そう気付いた時の感動。あまりの感動に息を深く吸い込むばかりで、声も出ない。

そりゃあ出来ることなら見たかった、目撃できるのであれば目撃したかった、そう思いながら、関ジャニ∞が挑戦すると決めたステージを今は待つことで見守っていられたらと考えていたあのステージを、今度はファンのいるドームで、ライブ「ジャム」版のセットリストとして組み直し、見せてくれている。

大きく鳴り響くトランペットの音を聴きながら、こんな夢のようなことが起きるのかと思った。
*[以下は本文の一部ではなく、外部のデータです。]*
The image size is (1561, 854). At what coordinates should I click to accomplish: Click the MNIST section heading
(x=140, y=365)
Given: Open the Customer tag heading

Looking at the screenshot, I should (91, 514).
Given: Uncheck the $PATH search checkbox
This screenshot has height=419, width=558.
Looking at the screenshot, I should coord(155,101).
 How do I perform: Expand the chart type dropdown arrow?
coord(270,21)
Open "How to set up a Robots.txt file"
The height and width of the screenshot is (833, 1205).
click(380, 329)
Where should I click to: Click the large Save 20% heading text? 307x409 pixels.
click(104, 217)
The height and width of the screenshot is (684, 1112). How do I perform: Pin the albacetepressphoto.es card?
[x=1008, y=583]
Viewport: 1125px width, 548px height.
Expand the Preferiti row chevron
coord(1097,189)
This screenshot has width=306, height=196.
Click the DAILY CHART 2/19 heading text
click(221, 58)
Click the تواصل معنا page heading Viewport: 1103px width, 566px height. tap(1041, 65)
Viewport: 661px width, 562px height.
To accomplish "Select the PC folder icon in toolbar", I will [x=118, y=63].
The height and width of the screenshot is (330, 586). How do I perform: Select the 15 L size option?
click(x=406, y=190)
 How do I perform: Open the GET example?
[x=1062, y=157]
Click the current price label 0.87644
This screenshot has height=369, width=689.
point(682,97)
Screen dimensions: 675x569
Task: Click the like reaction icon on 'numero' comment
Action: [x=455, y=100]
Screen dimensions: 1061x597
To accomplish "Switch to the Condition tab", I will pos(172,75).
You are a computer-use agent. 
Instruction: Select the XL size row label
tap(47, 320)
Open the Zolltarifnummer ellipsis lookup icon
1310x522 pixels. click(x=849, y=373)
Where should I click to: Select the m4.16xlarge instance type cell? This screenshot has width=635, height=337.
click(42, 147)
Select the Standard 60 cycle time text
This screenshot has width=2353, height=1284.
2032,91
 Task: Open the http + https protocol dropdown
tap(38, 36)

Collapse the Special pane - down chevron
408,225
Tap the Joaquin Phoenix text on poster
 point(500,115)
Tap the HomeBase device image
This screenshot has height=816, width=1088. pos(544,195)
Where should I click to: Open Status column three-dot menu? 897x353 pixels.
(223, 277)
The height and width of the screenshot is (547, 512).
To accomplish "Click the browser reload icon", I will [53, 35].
思い返せば、「侍唄」の前に錦戸亮さんが少し話しをするという流れまで同じになっていた。実際にフェスの場にいるのは怖くてできないかもしれないけど、もし自分があの場にいたら、自分はどんなふうに楽しむのかなと想像するばかりだった空間が、今目の前に広がっていて、ドーム全体がガンガンに盛り上がっているのを体感した喜び。「象」をまた聴けるなんて、思っていなかった。

 

 

開演5分前の注意事項アナウンスのアニメが流れた時、「いつもうちわの応援ありがとう!でも今回は少しうちわを置いて、拳を上げてくれないか」という内容のアナウンスがあった。意外なアナウンスだなと思ったけど、それもそうだなと手にはペンライトだけを持ち、開演を持った。

セットリストが明らかになっていくうちに、その意味がこういうことだったのかとわかり、粋なアナウンスでうちわを持つのに適したタイミングと楽しみ方をエスコートする、その思い切った潔さとがっかりさせないための配慮に感動した。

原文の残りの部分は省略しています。